Retype the data below word for word, keeping every line exactly as it appears.

▬▬▬

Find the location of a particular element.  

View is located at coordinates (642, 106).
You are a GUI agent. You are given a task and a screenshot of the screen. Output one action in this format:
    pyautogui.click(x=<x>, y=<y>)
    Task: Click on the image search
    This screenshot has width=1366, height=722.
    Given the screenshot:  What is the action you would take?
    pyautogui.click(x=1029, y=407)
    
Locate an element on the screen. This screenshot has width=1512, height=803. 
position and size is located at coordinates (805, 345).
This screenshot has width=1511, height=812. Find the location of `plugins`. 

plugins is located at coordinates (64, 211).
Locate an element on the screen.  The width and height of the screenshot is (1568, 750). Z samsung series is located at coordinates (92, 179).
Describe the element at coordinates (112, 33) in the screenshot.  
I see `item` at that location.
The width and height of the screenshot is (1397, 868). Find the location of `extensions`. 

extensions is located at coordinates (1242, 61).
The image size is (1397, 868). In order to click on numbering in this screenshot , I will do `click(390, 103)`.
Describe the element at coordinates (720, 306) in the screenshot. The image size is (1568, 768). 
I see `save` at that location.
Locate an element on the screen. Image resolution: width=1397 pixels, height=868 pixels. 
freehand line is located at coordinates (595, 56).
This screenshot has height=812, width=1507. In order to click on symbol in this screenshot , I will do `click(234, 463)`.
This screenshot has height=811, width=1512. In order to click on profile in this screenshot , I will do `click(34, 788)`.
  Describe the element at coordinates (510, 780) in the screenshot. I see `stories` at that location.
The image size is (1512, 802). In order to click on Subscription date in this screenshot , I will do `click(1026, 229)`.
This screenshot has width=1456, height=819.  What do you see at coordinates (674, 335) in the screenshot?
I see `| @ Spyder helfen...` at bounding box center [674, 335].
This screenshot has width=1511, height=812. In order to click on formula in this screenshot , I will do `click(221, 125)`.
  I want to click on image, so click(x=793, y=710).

▬▬▬

ANSWER IN FULL.
Find the location of a particular element.  

View is located at coordinates (642, 106).
You are a GUI agent. You are given a task and a screenshot of the screen. Output one action in this format:
    pyautogui.click(x=<x>, y=<y>)
    Task: Click on the image search
    This screenshot has width=1366, height=722.
    Given the screenshot:  What is the action you would take?
    pyautogui.click(x=1029, y=407)
    
Locate an element on the screen. This screenshot has width=1512, height=803. 
position and size is located at coordinates (805, 345).
This screenshot has width=1511, height=812. Find the location of `plugins`. 

plugins is located at coordinates (64, 211).
Locate an element on the screen.  The width and height of the screenshot is (1568, 750). Z samsung series is located at coordinates (92, 179).
Describe the element at coordinates (112, 33) in the screenshot.  
I see `item` at that location.
The width and height of the screenshot is (1397, 868). Find the location of `extensions`. 

extensions is located at coordinates (1242, 61).
The image size is (1397, 868). In order to click on numbering in this screenshot , I will do `click(390, 103)`.
Describe the element at coordinates (720, 306) in the screenshot. The image size is (1568, 768). 
I see `save` at that location.
Locate an element on the screen. Image resolution: width=1397 pixels, height=868 pixels. 
freehand line is located at coordinates (595, 56).
This screenshot has height=812, width=1507. In order to click on symbol in this screenshot , I will do `click(234, 463)`.
This screenshot has height=811, width=1512. In order to click on profile in this screenshot , I will do `click(34, 788)`.
  Describe the element at coordinates (510, 780) in the screenshot. I see `stories` at that location.
The image size is (1512, 802). In order to click on Subscription date in this screenshot , I will do `click(1026, 229)`.
This screenshot has width=1456, height=819.  What do you see at coordinates (674, 335) in the screenshot?
I see `| @ Spyder helfen...` at bounding box center [674, 335].
This screenshot has width=1511, height=812. In order to click on formula in this screenshot , I will do `click(221, 125)`.
  I want to click on image, so click(x=793, y=710).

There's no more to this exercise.